--- Written instruction ---
Please rewrite the records from the line holding "This screenshot has width=1766, height=1043." through the end of the records, inclusive, shifting every coordinate in the answers by -72 and changing nothing else. Leave the pictures out.

--- Given data ---
□ □ □ □

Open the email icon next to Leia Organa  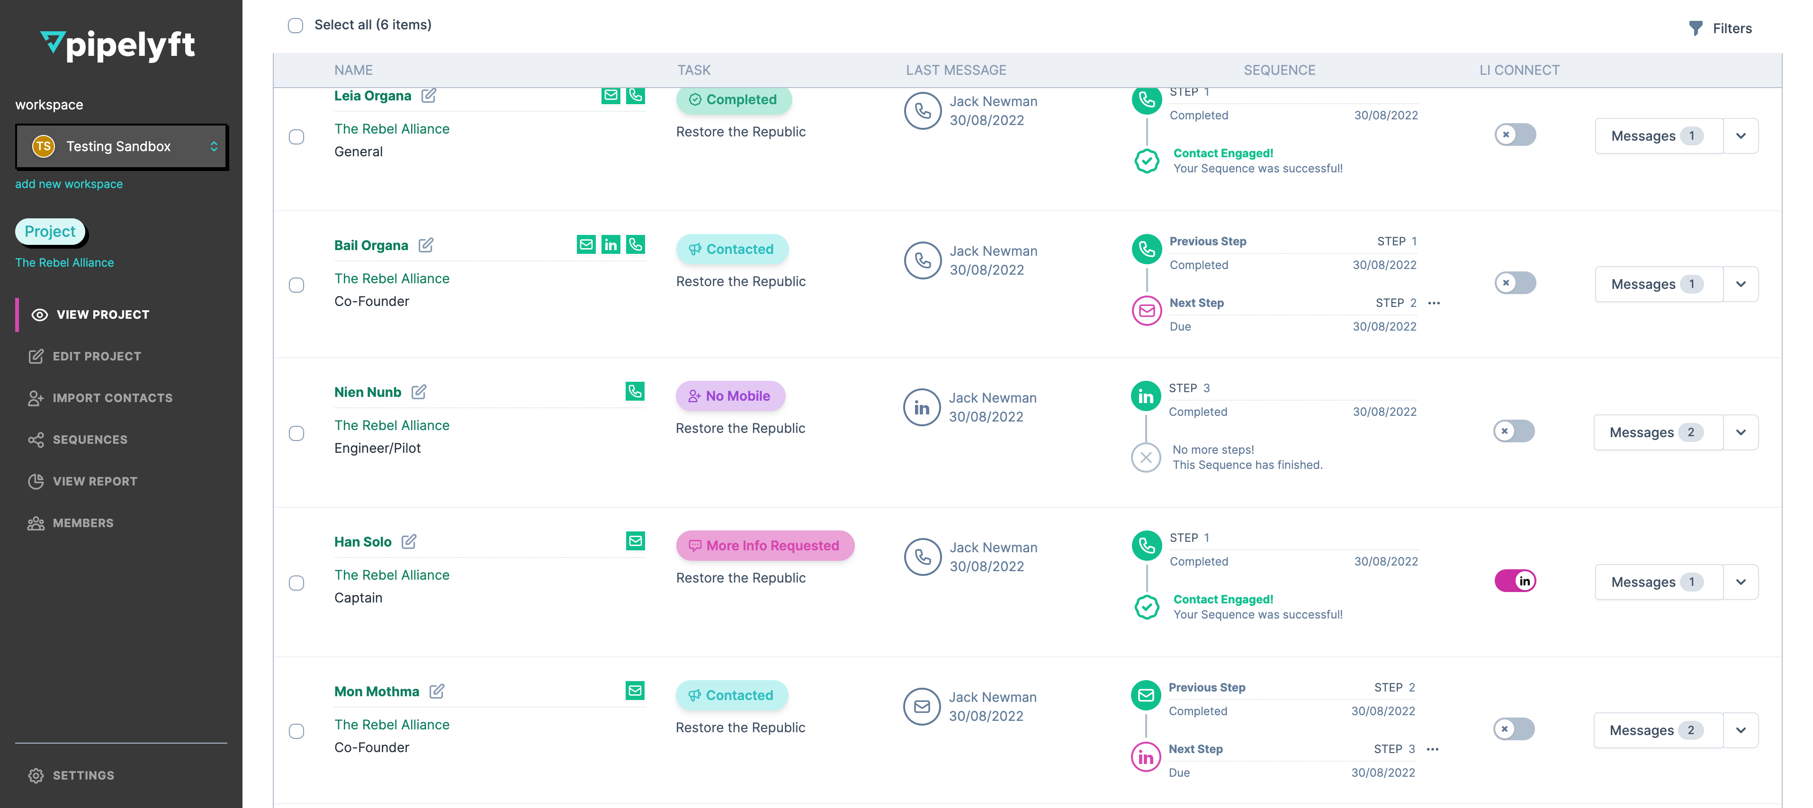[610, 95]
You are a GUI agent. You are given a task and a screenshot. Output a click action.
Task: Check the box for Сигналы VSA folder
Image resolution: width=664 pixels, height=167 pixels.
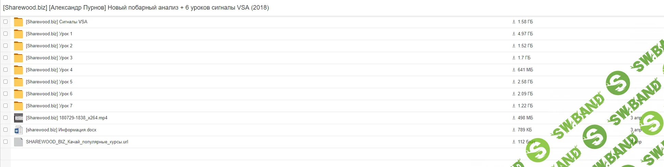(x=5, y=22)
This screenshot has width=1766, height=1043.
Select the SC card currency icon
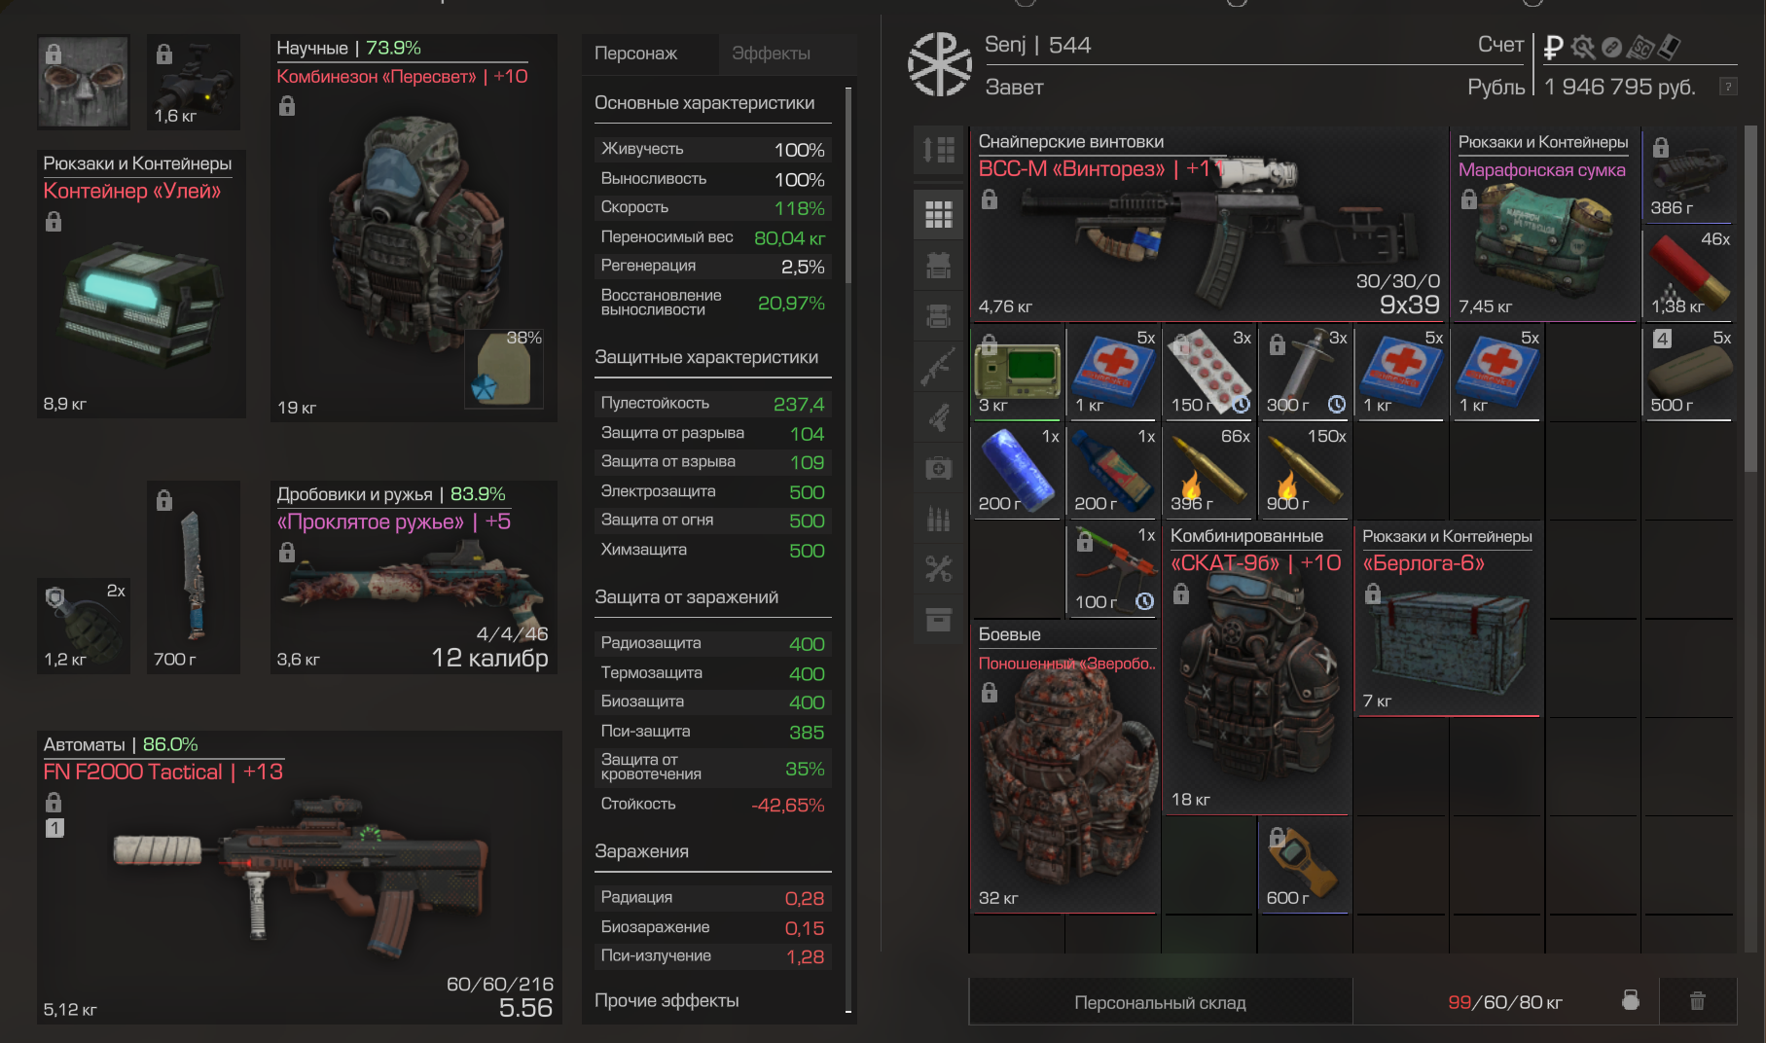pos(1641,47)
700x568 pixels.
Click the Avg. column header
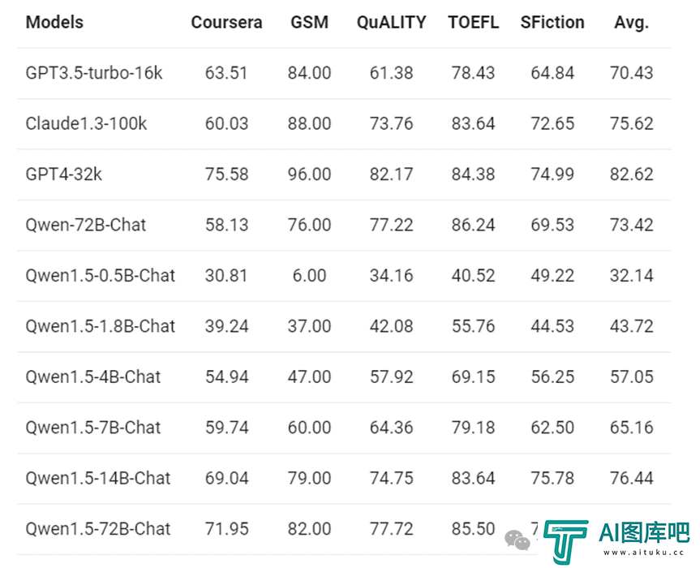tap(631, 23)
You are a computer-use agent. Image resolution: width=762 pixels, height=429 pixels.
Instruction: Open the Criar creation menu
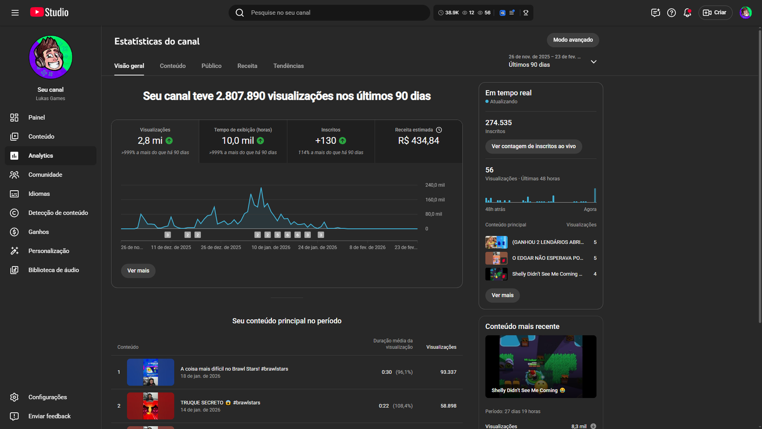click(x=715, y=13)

□ □ □ □

--- Output of the exercise ---
This screenshot has width=1766, height=1043.
Select the SC card currency icon
pos(1569,-25)
700x568 pixels.
Click the Avg. column header
tap(559, -49)
You are a computer-use agent. Image resolution: width=762 pixels, height=429 pixels.
Instruction: Open the Criar creation menu
click(x=643, y=-59)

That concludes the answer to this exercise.